## Task details
Entries below include pictures. Output exactly the lines from the one with "The image size is (620, 490)." down to the one with "Screen dimensions: 1011x319", both ends included, and leave the pictures out.

## Recorded data
--------------------

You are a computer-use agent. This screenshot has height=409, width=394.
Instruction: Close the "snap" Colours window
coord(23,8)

--------------------

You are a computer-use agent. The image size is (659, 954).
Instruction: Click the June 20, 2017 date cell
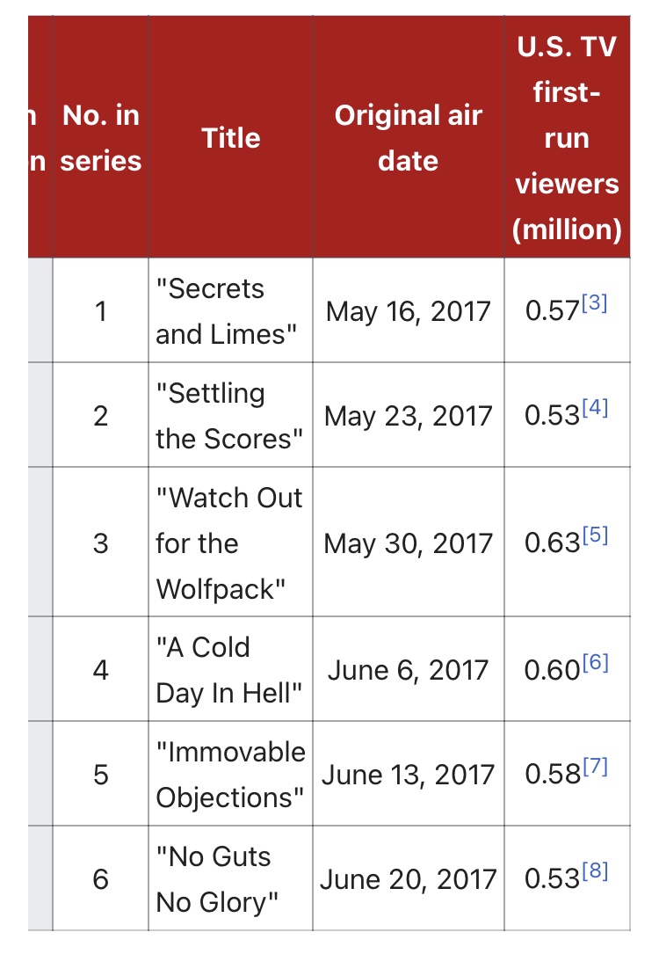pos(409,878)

--------------------

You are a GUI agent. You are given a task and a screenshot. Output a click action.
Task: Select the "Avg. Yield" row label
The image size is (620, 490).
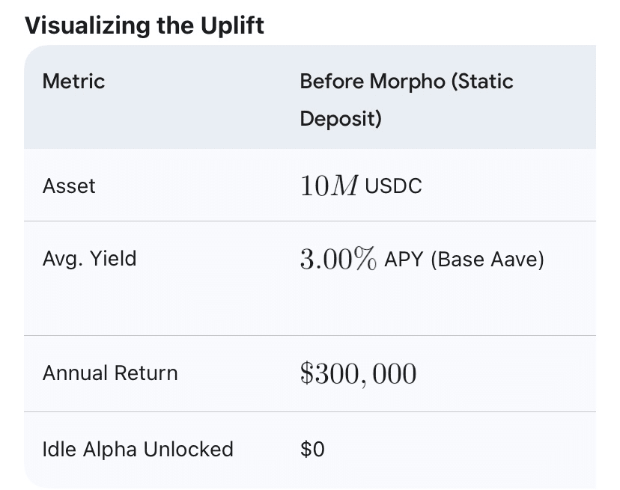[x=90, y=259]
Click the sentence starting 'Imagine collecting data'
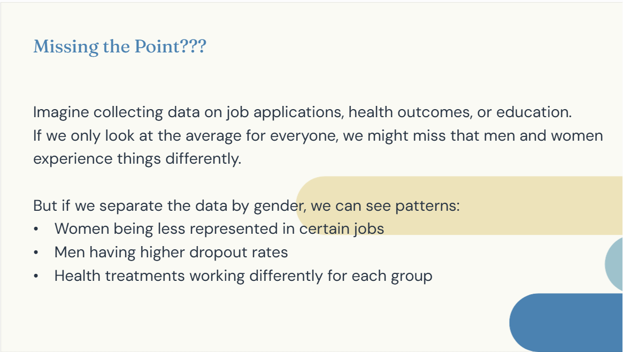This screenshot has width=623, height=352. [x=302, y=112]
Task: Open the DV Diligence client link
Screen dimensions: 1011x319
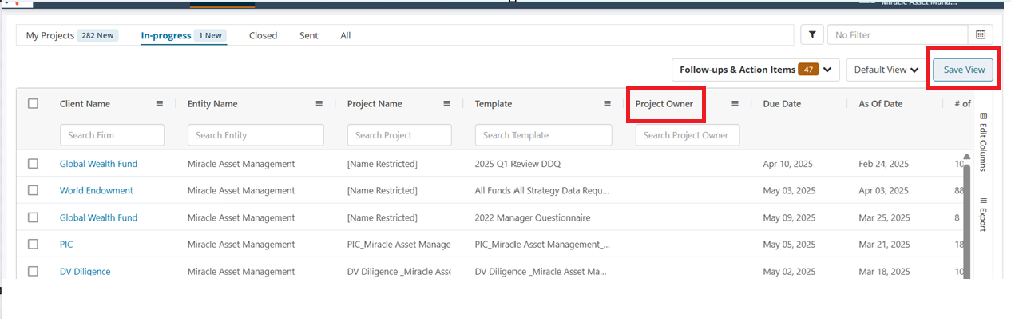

--------------------

## Problem solution
The image size is (620, 490).
[x=90, y=259]
Click the sentence starting 'Imagine collecting data'
This screenshot has width=623, height=352. [x=302, y=112]
Task: Open the DV Diligence client link
Screen dimensions: 1011x319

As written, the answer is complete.